Mapping the neighbourhood

An alternate learning experience

Rumi Mallick  
Rumi Mallick
Sr Research Associate

Anuradha Dhar
Research Associate

Satyaprakash
PhD
Project Manager
CSDMS

 

Except the lone community kiosk in rural India there are very few instances of knowledge dissemination through IT. Knowledge creation by the community through IT is still a dream.

The major goal of education is the acquisition of basic academic and social skills, which would permit progression to further education, training or employment. Today education is limited to fixed syllabus, rigid timetables and permanent classroom exercises. The instructor instructs and the student passively listens. Where as most children have a fresh and magic ways of seeing the world, the present formal education system provides no scope for the students to express their creative self or vent their imaginative spirit. Students are simply passive recipients of handed down knowledge with absolutely no participation in knowledge creation. Again educational outcomes, measured solely by the performance of students in tests, have quite often remained the same. While many schools specify high performance goals for all students, unfortunately, measured performance often falls short of expectations.

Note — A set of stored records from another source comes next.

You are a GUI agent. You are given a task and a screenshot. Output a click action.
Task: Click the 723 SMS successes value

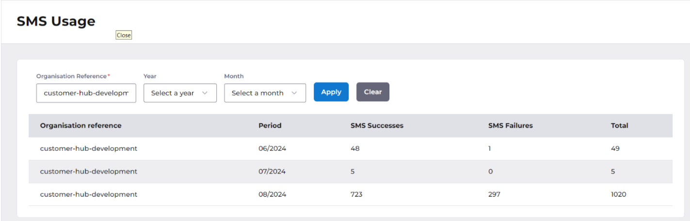pos(356,194)
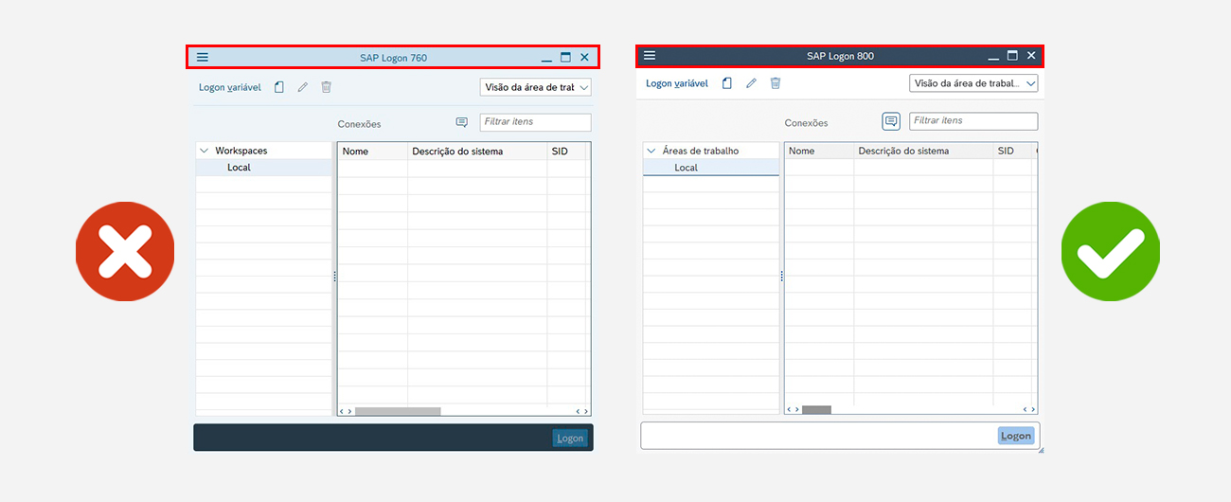
Task: Click trash delete icon in SAP Logon 760
Action: pos(327,87)
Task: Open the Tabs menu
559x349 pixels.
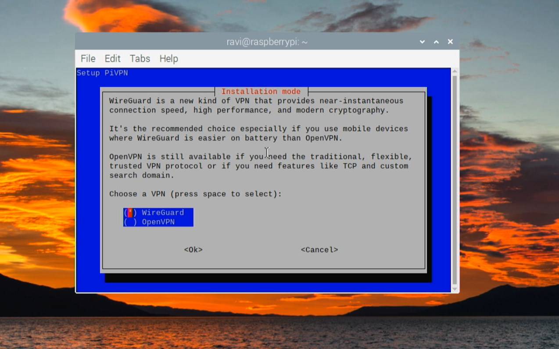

A characteristic of the present education system is that it has very little public involvement or support. The present system provides no scope for the community to support and be involved in the education process or address issues of common interest. There is very little interaction or dialogue between the schools and the community at large. As a result, school goals rarely interpret into the educational goals of the community. Academic skills learned in schools are not able to meet the community needs.